▸ **Input for this task**
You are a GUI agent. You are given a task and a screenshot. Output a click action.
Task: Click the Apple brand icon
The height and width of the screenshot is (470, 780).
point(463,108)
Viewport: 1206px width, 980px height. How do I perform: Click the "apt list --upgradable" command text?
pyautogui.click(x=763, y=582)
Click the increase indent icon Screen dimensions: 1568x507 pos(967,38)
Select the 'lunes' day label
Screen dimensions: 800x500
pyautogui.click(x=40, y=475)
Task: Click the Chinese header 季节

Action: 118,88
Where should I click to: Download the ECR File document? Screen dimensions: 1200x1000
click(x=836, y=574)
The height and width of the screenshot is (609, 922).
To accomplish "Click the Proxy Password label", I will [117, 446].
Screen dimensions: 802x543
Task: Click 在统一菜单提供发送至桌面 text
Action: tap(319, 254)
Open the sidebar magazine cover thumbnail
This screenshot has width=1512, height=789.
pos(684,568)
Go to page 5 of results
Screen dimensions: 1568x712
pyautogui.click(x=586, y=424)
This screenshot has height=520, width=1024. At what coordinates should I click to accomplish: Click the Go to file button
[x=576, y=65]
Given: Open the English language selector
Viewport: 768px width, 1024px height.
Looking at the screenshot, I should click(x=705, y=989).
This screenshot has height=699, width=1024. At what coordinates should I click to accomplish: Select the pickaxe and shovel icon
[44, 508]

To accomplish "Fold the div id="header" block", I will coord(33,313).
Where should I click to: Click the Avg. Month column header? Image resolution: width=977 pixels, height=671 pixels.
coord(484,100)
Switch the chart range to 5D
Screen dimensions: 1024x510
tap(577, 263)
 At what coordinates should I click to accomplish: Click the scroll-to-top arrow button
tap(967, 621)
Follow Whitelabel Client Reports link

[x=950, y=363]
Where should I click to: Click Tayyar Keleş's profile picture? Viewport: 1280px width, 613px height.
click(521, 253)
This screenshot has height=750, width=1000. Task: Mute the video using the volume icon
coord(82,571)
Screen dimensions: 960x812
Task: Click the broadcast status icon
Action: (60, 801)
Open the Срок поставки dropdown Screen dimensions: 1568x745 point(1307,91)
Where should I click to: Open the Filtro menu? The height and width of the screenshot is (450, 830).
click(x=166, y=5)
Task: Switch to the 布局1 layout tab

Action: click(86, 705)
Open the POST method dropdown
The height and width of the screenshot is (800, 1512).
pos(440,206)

▸ **Aim of the task**
Write out the listing exactly, keeping every character.

▸ **Solution**
You are a GUI agent. You are given a task and a screenshot. Output a click action.
Task: Click the Apple brand icon
The height and width of the screenshot is (470, 780).
point(463,108)
Viewport: 1206px width, 980px height. How do I perform: Click the "apt list --upgradable" command text?
pyautogui.click(x=763, y=582)
Click the increase indent icon Screen dimensions: 1568x507 pos(967,38)
Select the 'lunes' day label
Screen dimensions: 800x500
pyautogui.click(x=40, y=475)
Task: Click the Chinese header 季节

Action: 118,88
Where should I click to: Download the ECR File document? Screen dimensions: 1200x1000
click(x=836, y=574)
The height and width of the screenshot is (609, 922).
To accomplish "Click the Proxy Password label", I will [117, 446].
Screen dimensions: 802x543
Task: Click 在统一菜单提供发送至桌面 text
Action: tap(319, 254)
Open the sidebar magazine cover thumbnail
This screenshot has width=1512, height=789.
pos(684,568)
Go to page 5 of results
Screen dimensions: 1568x712
pyautogui.click(x=586, y=424)
This screenshot has height=520, width=1024. At what coordinates should I click to accomplish: Click the Go to file button
[x=576, y=65]
Given: Open the English language selector
Viewport: 768px width, 1024px height.
Looking at the screenshot, I should click(x=705, y=989).
This screenshot has height=699, width=1024. At what coordinates should I click to accomplish: Select the pickaxe and shovel icon
[44, 508]

To accomplish "Fold the div id="header" block", I will coord(33,313).
Where should I click to: Click the Avg. Month column header? Image resolution: width=977 pixels, height=671 pixels.
coord(484,100)
Switch the chart range to 5D
Screen dimensions: 1024x510
tap(577, 263)
 At what coordinates should I click to accomplish: Click the scroll-to-top arrow button
tap(967, 621)
Follow Whitelabel Client Reports link

[x=950, y=363]
Where should I click to: Click Tayyar Keleş's profile picture? Viewport: 1280px width, 613px height.
click(521, 253)
This screenshot has height=750, width=1000. Task: Mute the video using the volume icon
coord(82,571)
Screen dimensions: 960x812
Task: Click the broadcast status icon
Action: (60, 801)
Open the Срок поставки dropdown Screen dimensions: 1568x745 point(1307,91)
Where should I click to: Open the Filtro menu? The height and width of the screenshot is (450, 830).
click(x=166, y=5)
Task: Switch to the 布局1 layout tab

Action: click(86, 705)
Open the POST method dropdown
The height and width of the screenshot is (800, 1512).
pos(440,206)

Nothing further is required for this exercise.